Produttori-Care: The Public Option
After 4 days of intensive Barbera tasting, winery visits and Grissini belly stuffings the Barbera 7 experiences a nebbiolo fairytale visiting the ancient villages of Barbaresco and Neive, tasting at the Gaja, Produttori del Barbaresco and Bruno Giacosa wineries.
For yours yours truly the highlight of the day was our visit to Produttori Del Barbaresco lying underneath the great Barbaresco tower. We were greeted by Aldo Vacca, President and winemaker.
Produttori Del Barbaresco is a cooperative winemaking company founded by in 1958 by the Barbaresco village priest in an effort to help his flock still struggling in the wake of WWII. 19 growers pooled their grapes and began making wine in the church basement, located across the street from the current facility. The focus was and is exclusively on the Nebbiolo grape. It was and still is difficult for the small farmer to reach out to the greater world and make an impact in the market. This cooperative, one of the greatest in the world, solved this problem. Growers then, as they do today, bring their grapes to the winery where they sell the grapes and share in the profit from the growing fame and resources of the venture. Aldo, perhaps the greatest wine educator I have encountered, explained to us in detail how the cooperative works and maintains such a high level of quality.

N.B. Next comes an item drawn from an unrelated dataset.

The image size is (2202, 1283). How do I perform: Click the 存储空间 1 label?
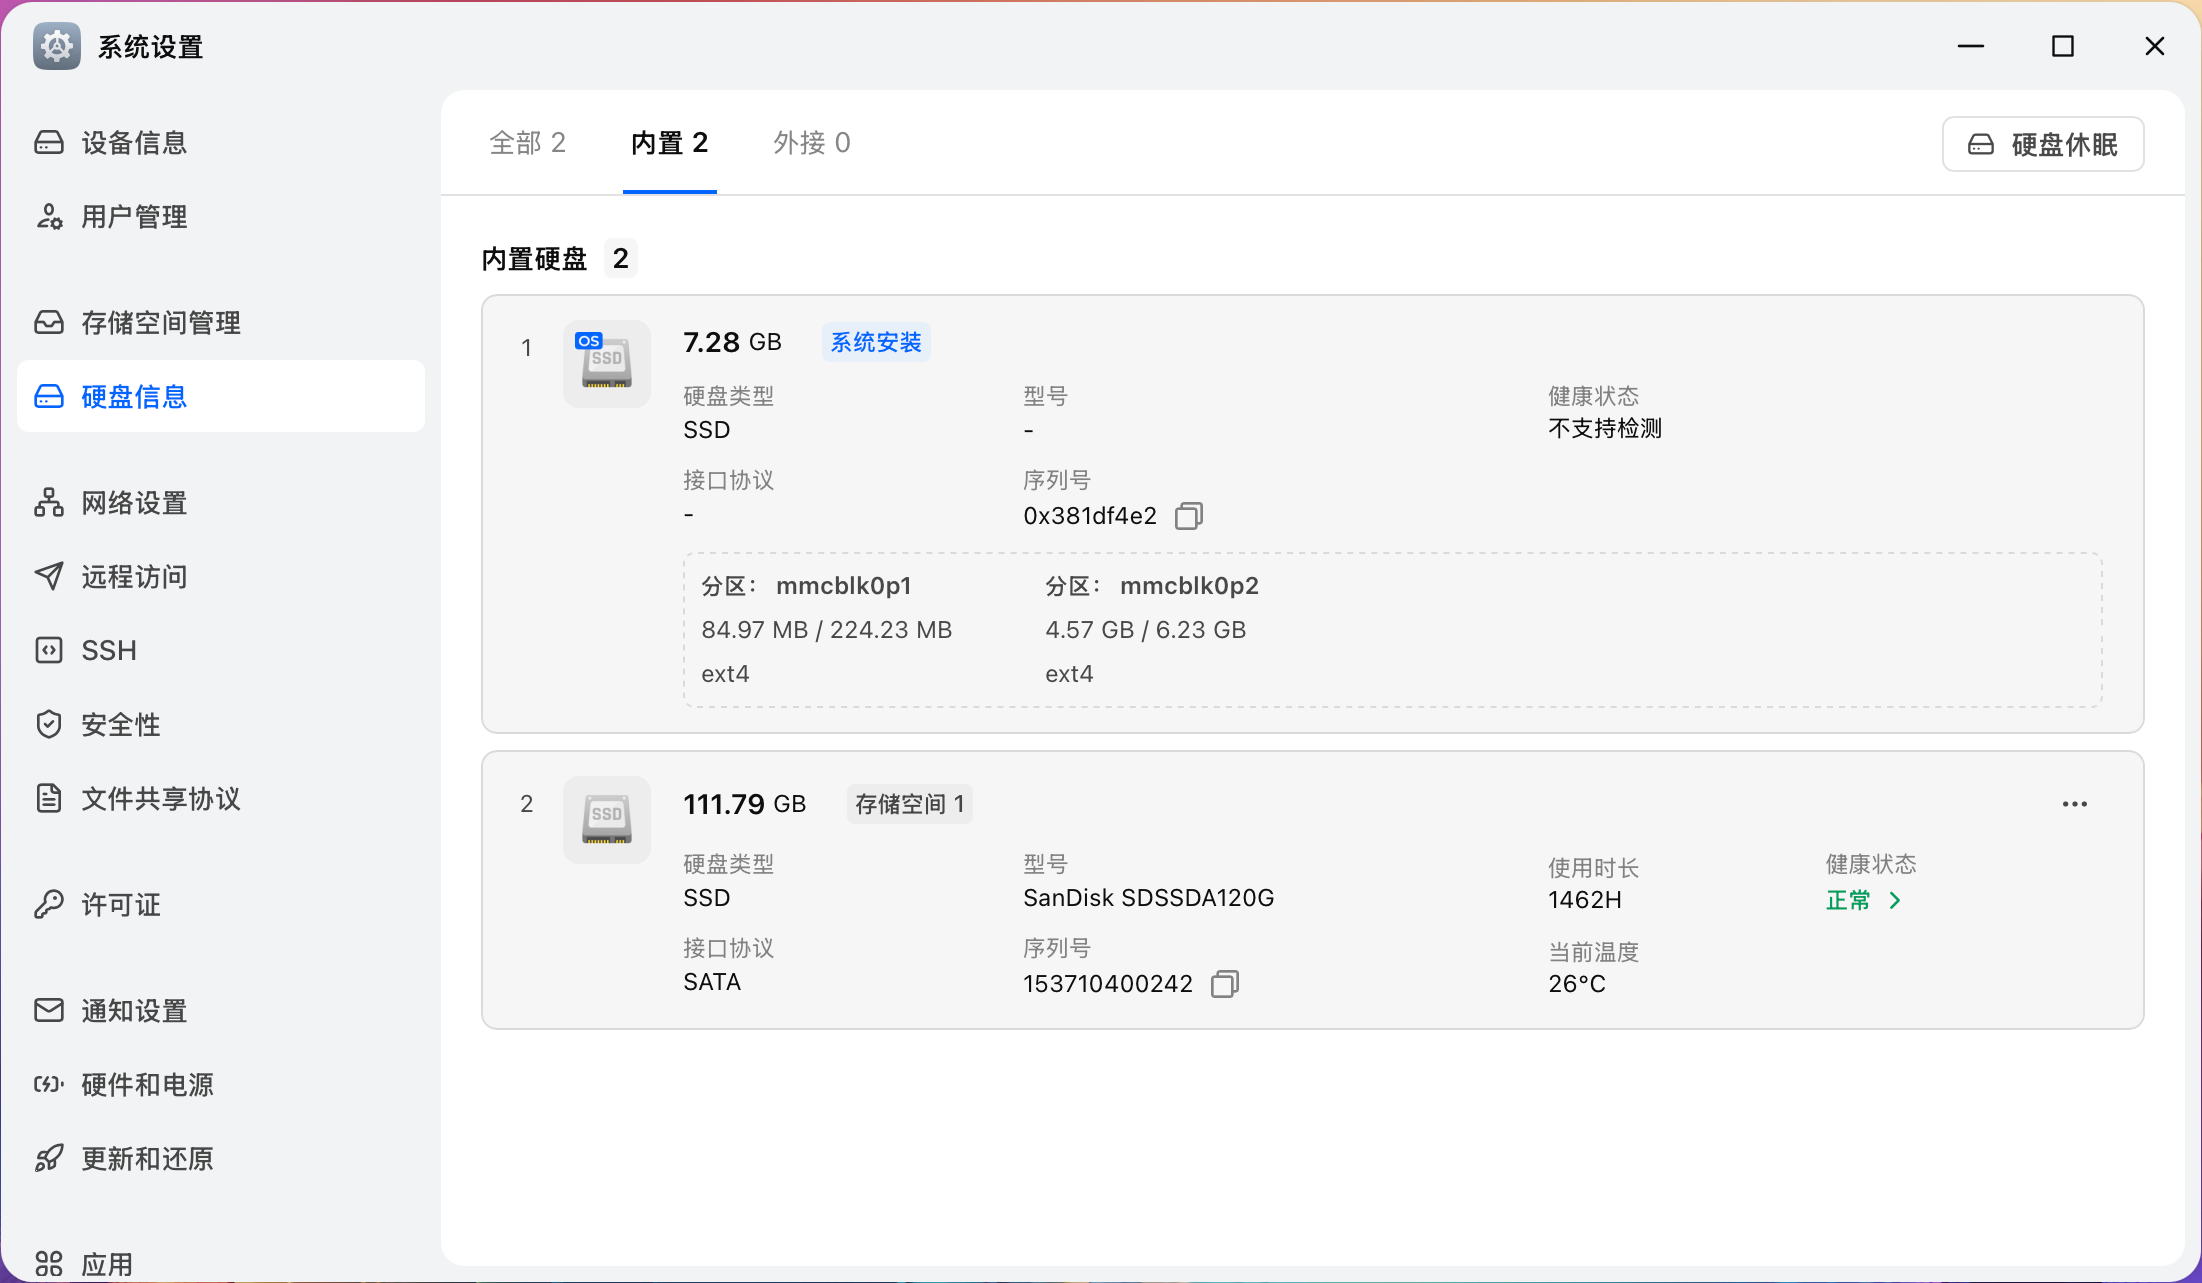[x=909, y=804]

A grower within the cooperative brings his grape to market at the point of peak ripeness in September/early october taking into account potentially damaging inclimate weather. The grapes are weighed and computer tested for several elements that determine the grape’s value, including sugar level and polyphenols. Unlike a place like Napa where high sugar levels are a problem, the opposite is the case in Barbaresco’s slower ripening climate, You want proof of climate change, just talk to a grower of Nebbiolo that has seen alcohol degrees rise steadily over the past 20 years. The value of the grape is determined by these measured levels and the monetary range is quite wide, from 3-5 Euros per pound. This reward system gives growers a great incentive to do right in the vineyards and produce the best fruit possible, which for a traditionally made wine is most of the battle.
The grapes are weighed and valued in the town square just 100 feet from the tower, then destemmed, crushed and pumped down into the basement of the facility where fermentation and aging takes place. The facility is a no-nonsense operation and technology is kept to an absolute minimum. No small oak barrels or “barrique” just stainless steel, huge cement vats and large Slovenian oak casks known as Botti. The trademarks of Produttori is their traditional winemaking technique that brilliantly display the differences between growing sites and vintage.
There is a saying that goes to the effect: Angelo Gaja that made the world know Barbaresco but it was Produttori that made the world drink it. Barbaresco is not typically a very affordable bottle, but Produttori’s prices have always been astonishingly reasonable. Aldo’s answer to why this is the case was very clear and I should note was told with great respect to his industry peers, especially his former employer of 5 years, Mr. Gaja. Some winemakers can choose to hold back wines if they don’t sell during bad economic conditions. The lean running, profit sharing cooperative doesn’t have this luxury and needs steady funds to pay growers for the next harvest.
Great use of the Fast nickel, Slow dime concept.
Aldo along with his right hand man Luca led us to a modest tasting room with walls lined with arial photographs of all of the growing sites. What really caught my eye was the lineup of all 9 PDB Barbaresco crus from 2005 waiting to be tasted! I’ve had the crus before but never all at once.
Aldo tasted us through all nine while circling the room showing us how different exposures to sun, soil type and the adjacent Tanaro River create vastly different bottlings. My personal favorite was thePaje that was drinking beautifully already.
David Rosoff told me the other night at Mozza that Aldo Vacca taught him more about Barbaresco in 20 minutes than he had learned in his entire life. For David, thats probably a bit of an exaggeration but in my case is was too true.